Automated Description Generation for Indoor Floor Maps

Devi A. Paladugu, Hima Bindu Maguluri, Qiongjie Tian, Baoxin Li · 2012 · Proceedings of the 14th International ACM SIGACCESS Conference on Computers and Accessibility (ASSETS 2012) · doi:10.1145/2384916.2384958

Summary

This demonstration paper presents a prototype system that automatically generates verbal descriptions of indoor floor maps to support navigation for people with visual impairments. The system addresses a practical gap: while tools like canes, guide dogs, and GPS devices help with outdoor mobility, they offer little support for navigating unfamiliar indoor environments such as school buildings, hotels, or public libraries. The system works through a pipeline of automated steps. A user provides the name of a building or establishment, and a web crawler searches for and downloads the corresponding floor plan from the building's website. The system then applies image processing algorithms to identify key landmarks within the map — such as rooms, libraries, entrances, and other points of interest — using text detection, recognition, and spatial analysis. Finally, it generates a verbal description that conveys the relative positions of these landmarks, giving the user an overview of the building layout before they arrive. The current prototype was focused on public libraries as a proof of concept, constraining the domain to make landmark detection more reliable.

Dataset excerpt.
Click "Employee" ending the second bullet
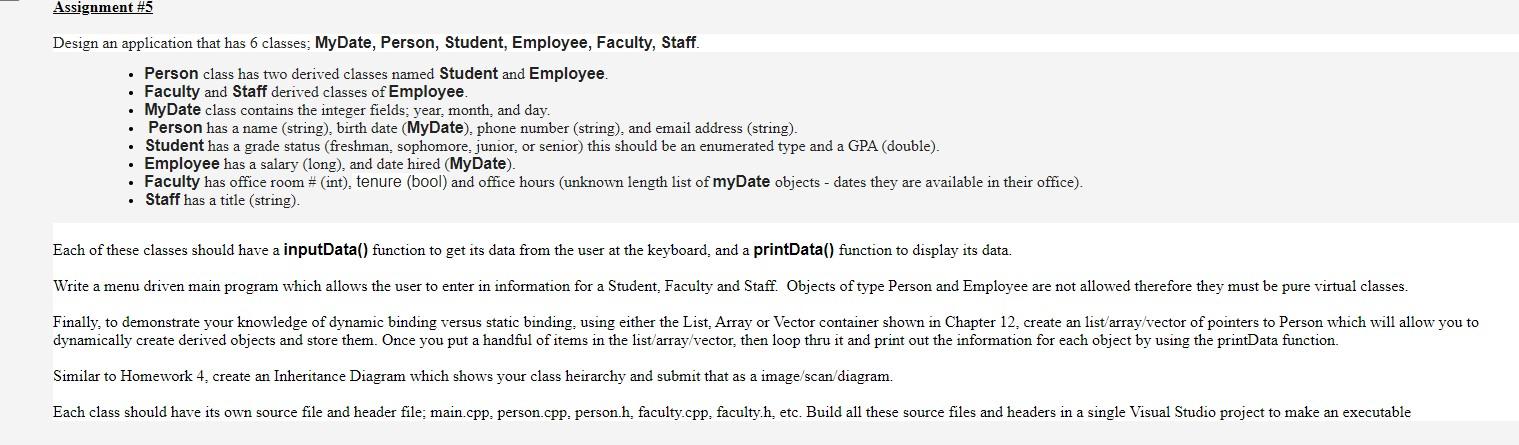The height and width of the screenshot is (445, 1519). pyautogui.click(x=427, y=92)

Exercise details. Write the next part of the summary of the paper on automated description generation for indoor floor maps, starting after its last sentence. The lines have no connection to the summary of the floor map description paper.

Task output.
Key findings

The system demonstrates a complete end-to-end pipeline from building name input to verbal spatial description output, tackling three distinct technical challenges: automated floor plan retrieval from the web, image-based landmark extraction, and natural language description generation using relative spatial positions. The web crawler uses Google search to find building websites and then parses URLs to locate floor plan images or PDFs. Key landmark localization employs image processing techniques including text detection and recognition to identify labeled rooms and features on the map. The verbal descriptions use a relative positioning scheme (describing landmarks in relation to each other) rather than absolute coordinates, eliminating the need for real-time tracking devices. Preliminary user surveys and experiments indicated the approach was promising, with visually impaired participants finding the spatial descriptions useful for building a mental model of unfamiliar indoor spaces before visiting them.

Relevance

This paper addresses an important and still-underserved area of accessibility: helping people with visual impairments navigate unfamiliar indoor environments. While outdoor navigation has improved dramatically through GPS and mapping apps, indoor spaces remain challenging. The concept of generating verbal descriptions from visual floor plans is a form of automated image description — a technique that has since advanced significantly with deep learning and computer vision. For accessibility practitioners, the work highlights that making floor plans available on websites is only the first step; those visual representations also need to be made accessible through alternative formats such as text descriptions or tactile maps. The paper's approach of using relative spatial descriptions is particularly relevant to current work on accessible wayfinding and spatial orientation for blind users.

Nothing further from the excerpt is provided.